Each of the three candidates had failed to receive the 55 percent super majority vote required to win an endorsement from the party’s members at last Sunday’s SMRR convention.
But on Wednesday, the 12 voting members of the organization’s steering committee met in private and voted to support the candidates. A two-thirds committee vote was required to give a candidate the group’s backing. The committee’s action was not made public until 5 p.m. Friday.
While not technically equivalent to an endorsement, support from the steering committee means the candidates will be included on SMRR campaign literature.
For 30 years, backing from SMRR has been considered the most potent weapon in local politics.
On Friday, SMRR co-chair Patricia Hoffman said the committee’s decision to back the additional candidates who did not win endorsements was a vote of confidence in SMRR incumbents who have done a good job.
Under SMRR’s bylaws, the steering committee is allowed to decide which candidates to support only when convention voters fail to endorse a complete slate.

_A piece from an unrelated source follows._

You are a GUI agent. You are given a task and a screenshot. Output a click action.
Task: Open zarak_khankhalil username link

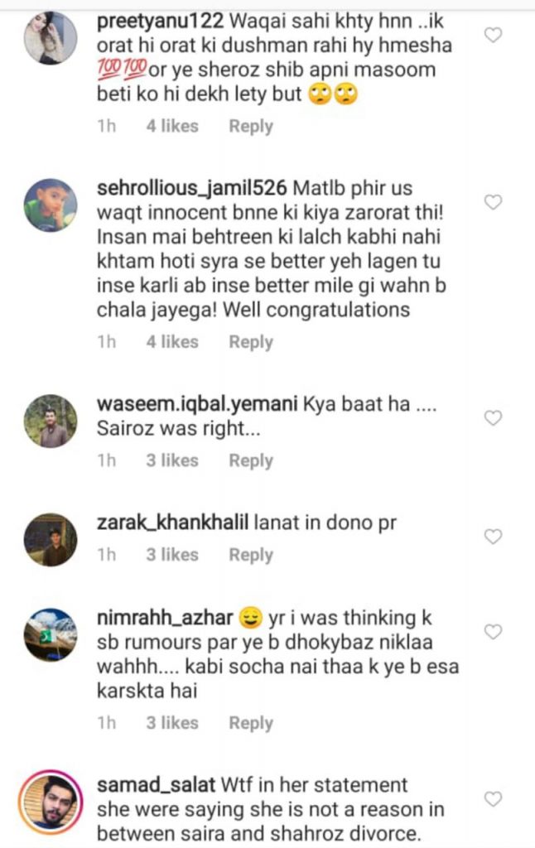pos(172,523)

Hoffman said the steering committee has voted to support candidates a handful of times since the early 1980s, including in 2008 when it supported Jose Escarce for a school board seat after he had fallen just short of winning an endorsement at that year’s convention.
Hoffman denied the committee’s decision to support candidates that were rejected at the convention de-valued the votes that members cast last Sunday.

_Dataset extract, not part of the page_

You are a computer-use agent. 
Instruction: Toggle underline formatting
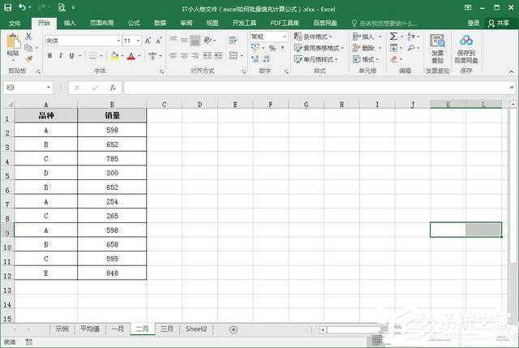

Critics of the committee’s actions, she said, “think of democracy as only what happened [at the convention], and I think that democracy is a bigger picture.”
SMRR insiders have privately complained that a large group of no-growth activists attended the convention this year with the goal of blocking candidates they perceive to be pro-development from winning endorsements. Many of the no-growthers are homeowners and aren’t committed to SMRR’s core principle of protecting rent control and supporting affordable housing, these people said.
Hoffman said the decision to support O’Connor reflects SMRR’s values.
“Pam has voted for everything that has had to do with rent control and affordable housing,” she said. “Pam has voted with the SMRR position 100 percent of the time.”
In the school board race, the committee opted to back longtime SMRR members de la Torre and Mechur over Nimish Patel, a SMRR newcomer who is a challenger in the race.
“Both Ralph and Oscar have always been big supporters of rent control as well as big supporters of the schools,” Hoffman said.
Reached on Friday, Mechur said he was pleased the committee voted to support his campaign. His failure to win an endorsement last Sunday, he said, was the result of feuding voting blocks within the organization.
“My personal feeling is that one or more groups came in, well organized, some to support particular candidates and some to cause pain to SMRR as an organization, and I got trapped in the focus of those groups,” he said.
“I feel that I’ve been a positive force on the school board, a positive force in the community and there really shouldn’t be a reason that I don’t have the full support of SMRR and I’m glad that I do.”